▶ [What this task involves] Reproduce the records below exactly as shown.

Dataset entries:
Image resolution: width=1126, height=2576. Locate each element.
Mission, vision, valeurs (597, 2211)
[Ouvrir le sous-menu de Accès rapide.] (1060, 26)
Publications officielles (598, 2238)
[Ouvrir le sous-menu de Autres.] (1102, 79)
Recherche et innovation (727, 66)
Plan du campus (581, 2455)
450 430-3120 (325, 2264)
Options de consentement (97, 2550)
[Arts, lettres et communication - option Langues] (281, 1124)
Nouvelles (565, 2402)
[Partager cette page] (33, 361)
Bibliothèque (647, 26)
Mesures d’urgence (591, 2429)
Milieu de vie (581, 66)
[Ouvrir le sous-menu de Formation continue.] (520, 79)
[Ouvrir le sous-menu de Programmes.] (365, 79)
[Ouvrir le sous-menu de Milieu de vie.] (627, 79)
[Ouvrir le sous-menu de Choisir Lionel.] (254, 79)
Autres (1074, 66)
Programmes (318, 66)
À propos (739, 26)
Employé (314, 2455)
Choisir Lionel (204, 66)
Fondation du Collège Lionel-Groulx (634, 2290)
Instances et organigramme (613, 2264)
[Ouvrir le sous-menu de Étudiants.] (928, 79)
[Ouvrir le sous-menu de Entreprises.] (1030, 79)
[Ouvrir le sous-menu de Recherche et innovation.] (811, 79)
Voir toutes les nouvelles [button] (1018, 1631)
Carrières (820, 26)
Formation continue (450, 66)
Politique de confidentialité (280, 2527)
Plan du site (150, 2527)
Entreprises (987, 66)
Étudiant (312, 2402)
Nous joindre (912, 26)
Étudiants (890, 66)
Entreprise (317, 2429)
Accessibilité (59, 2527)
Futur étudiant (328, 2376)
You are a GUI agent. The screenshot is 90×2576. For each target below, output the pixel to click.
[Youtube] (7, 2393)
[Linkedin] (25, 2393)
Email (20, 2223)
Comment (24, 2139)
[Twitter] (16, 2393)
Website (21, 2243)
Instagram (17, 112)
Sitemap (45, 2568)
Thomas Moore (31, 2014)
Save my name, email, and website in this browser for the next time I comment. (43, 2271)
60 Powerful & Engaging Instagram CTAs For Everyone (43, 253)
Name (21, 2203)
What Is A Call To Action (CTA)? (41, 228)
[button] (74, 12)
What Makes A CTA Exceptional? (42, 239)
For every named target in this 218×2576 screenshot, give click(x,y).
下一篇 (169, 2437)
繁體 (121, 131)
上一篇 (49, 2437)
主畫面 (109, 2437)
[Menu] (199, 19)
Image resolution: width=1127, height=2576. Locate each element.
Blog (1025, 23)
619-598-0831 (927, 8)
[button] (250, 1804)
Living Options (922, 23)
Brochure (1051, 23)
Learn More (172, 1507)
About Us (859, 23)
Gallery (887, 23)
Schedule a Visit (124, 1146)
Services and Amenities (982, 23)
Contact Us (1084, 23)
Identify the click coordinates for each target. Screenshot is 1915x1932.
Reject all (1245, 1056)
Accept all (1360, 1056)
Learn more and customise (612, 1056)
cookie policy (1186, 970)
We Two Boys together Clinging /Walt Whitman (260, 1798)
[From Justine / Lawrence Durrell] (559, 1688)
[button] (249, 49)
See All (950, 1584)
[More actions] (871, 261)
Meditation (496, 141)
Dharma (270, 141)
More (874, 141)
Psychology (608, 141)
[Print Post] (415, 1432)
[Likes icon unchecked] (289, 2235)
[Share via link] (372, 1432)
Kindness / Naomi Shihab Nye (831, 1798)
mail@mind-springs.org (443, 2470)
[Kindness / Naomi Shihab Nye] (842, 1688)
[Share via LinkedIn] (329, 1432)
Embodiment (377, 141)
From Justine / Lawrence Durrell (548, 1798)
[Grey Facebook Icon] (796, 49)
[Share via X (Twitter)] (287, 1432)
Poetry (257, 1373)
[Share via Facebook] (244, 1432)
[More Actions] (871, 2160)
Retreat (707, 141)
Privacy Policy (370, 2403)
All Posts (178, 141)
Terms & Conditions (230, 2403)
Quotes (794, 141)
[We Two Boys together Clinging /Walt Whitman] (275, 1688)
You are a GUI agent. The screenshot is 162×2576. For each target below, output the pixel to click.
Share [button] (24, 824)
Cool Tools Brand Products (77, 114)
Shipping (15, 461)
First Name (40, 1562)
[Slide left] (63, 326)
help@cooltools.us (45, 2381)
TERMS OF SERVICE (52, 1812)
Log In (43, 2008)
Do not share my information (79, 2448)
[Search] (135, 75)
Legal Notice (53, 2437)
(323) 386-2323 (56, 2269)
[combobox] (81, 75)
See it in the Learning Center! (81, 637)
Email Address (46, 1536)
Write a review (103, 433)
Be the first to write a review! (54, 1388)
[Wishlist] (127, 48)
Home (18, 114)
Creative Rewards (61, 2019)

▶ [The completed task]
Image resolution: width=1126, height=2576. Locate each element.
Mission, vision, valeurs (597, 2211)
[Ouvrir le sous-menu de Accès rapide.] (1060, 26)
Publications officielles (598, 2238)
[Ouvrir le sous-menu de Autres.] (1102, 79)
Recherche et innovation (727, 66)
Plan du campus (581, 2455)
450 430-3120 (325, 2264)
Options de consentement (97, 2550)
[Arts, lettres et communication - option Langues] (281, 1124)
Nouvelles (565, 2402)
[Partager cette page] (33, 361)
Bibliothèque (647, 26)
Mesures d’urgence (591, 2429)
Milieu de vie (581, 66)
[Ouvrir le sous-menu de Formation continue.] (520, 79)
[Ouvrir le sous-menu de Programmes.] (365, 79)
[Ouvrir le sous-menu de Milieu de vie.] (627, 79)
[Ouvrir le sous-menu de Choisir Lionel.] (254, 79)
Autres (1074, 66)
Programmes (318, 66)
À propos (739, 26)
Employé (314, 2455)
Choisir Lionel (204, 66)
Fondation du Collège Lionel-Groulx (634, 2290)
Instances et organigramme (613, 2264)
[Ouvrir le sous-menu de Étudiants.] (928, 79)
[Ouvrir le sous-menu de Entreprises.] (1030, 79)
[Ouvrir le sous-menu de Recherche et innovation.] (811, 79)
Voir toutes les nouvelles [button] (1018, 1631)
Carrières (820, 26)
Formation continue (450, 66)
Politique de confidentialité (280, 2527)
Plan du site (150, 2527)
Entreprises (987, 66)
Étudiant (312, 2402)
Nous joindre (912, 26)
Étudiants (890, 66)
Entreprise (317, 2429)
Accessibilité (59, 2527)
Futur étudiant (328, 2376)
You are a GUI agent. The screenshot is 90×2576. For each target below, output the pixel to click.
[Youtube] (7, 2393)
[Linkedin] (25, 2393)
Email (20, 2223)
Comment (24, 2139)
[Twitter] (16, 2393)
Website (21, 2243)
Instagram (17, 112)
Sitemap (45, 2568)
Thomas Moore (31, 2014)
Save my name, email, and website in this browser for the next time I comment. (43, 2271)
60 Powerful & Engaging Instagram CTAs For Everyone (43, 253)
Name (21, 2203)
What Is A Call To Action (CTA)? (41, 228)
[button] (74, 12)
What Makes A CTA Exceptional? (42, 239)
For every named target in this 218×2576 screenshot, give click(x,y).
下一篇 (169, 2437)
繁體 (121, 131)
上一篇 (49, 2437)
主畫面 (109, 2437)
[Menu] (199, 19)
Image resolution: width=1127, height=2576. Locate each element.
Blog (1025, 23)
619-598-0831 (927, 8)
[button] (250, 1804)
Living Options (922, 23)
Brochure (1051, 23)
Learn More (172, 1507)
About Us (859, 23)
Gallery (887, 23)
Schedule a Visit (124, 1146)
Services and Amenities (982, 23)
Contact Us (1084, 23)
Identify the click coordinates for each target. Screenshot is 1915x1932.
Reject all (1245, 1056)
Accept all (1360, 1056)
Learn more and customise (612, 1056)
cookie policy (1186, 970)
We Two Boys together Clinging /Walt Whitman (260, 1798)
[From Justine / Lawrence Durrell] (559, 1688)
[button] (249, 49)
See All (950, 1584)
[More actions] (871, 261)
Meditation (496, 141)
Dharma (270, 141)
More (874, 141)
Psychology (608, 141)
[Print Post] (415, 1432)
[Likes icon unchecked] (289, 2235)
[Share via link] (372, 1432)
Kindness / Naomi Shihab Nye (831, 1798)
mail@mind-springs.org (443, 2470)
[Kindness / Naomi Shihab Nye] (842, 1688)
[Share via LinkedIn] (329, 1432)
Embodiment (377, 141)
From Justine / Lawrence Durrell (548, 1798)
[Grey Facebook Icon] (796, 49)
[Share via X (Twitter)] (287, 1432)
Poetry (257, 1373)
[Share via Facebook] (244, 1432)
[More Actions] (871, 2160)
Retreat (707, 141)
Privacy Policy (370, 2403)
All Posts (178, 141)
Terms & Conditions (230, 2403)
Quotes (794, 141)
[We Two Boys together Clinging /Walt Whitman] (275, 1688)
You are a GUI agent. The screenshot is 162×2576. For each target below, output the pixel to click.
Share [button] (24, 824)
Cool Tools Brand Products (77, 114)
Shipping (15, 461)
First Name (40, 1562)
[Slide left] (63, 326)
help@cooltools.us (45, 2381)
TERMS OF SERVICE (52, 1812)
Log In (43, 2008)
Do not share my information (79, 2448)
[Search] (135, 75)
Legal Notice (53, 2437)
(323) 386-2323 (56, 2269)
[combobox] (81, 75)
See it in the Learning Center! (81, 637)
Email Address (46, 1536)
Write a review (103, 433)
Be the first to write a review! (54, 1388)
[Wishlist] (127, 48)
Home (18, 114)
Creative Rewards (61, 2019)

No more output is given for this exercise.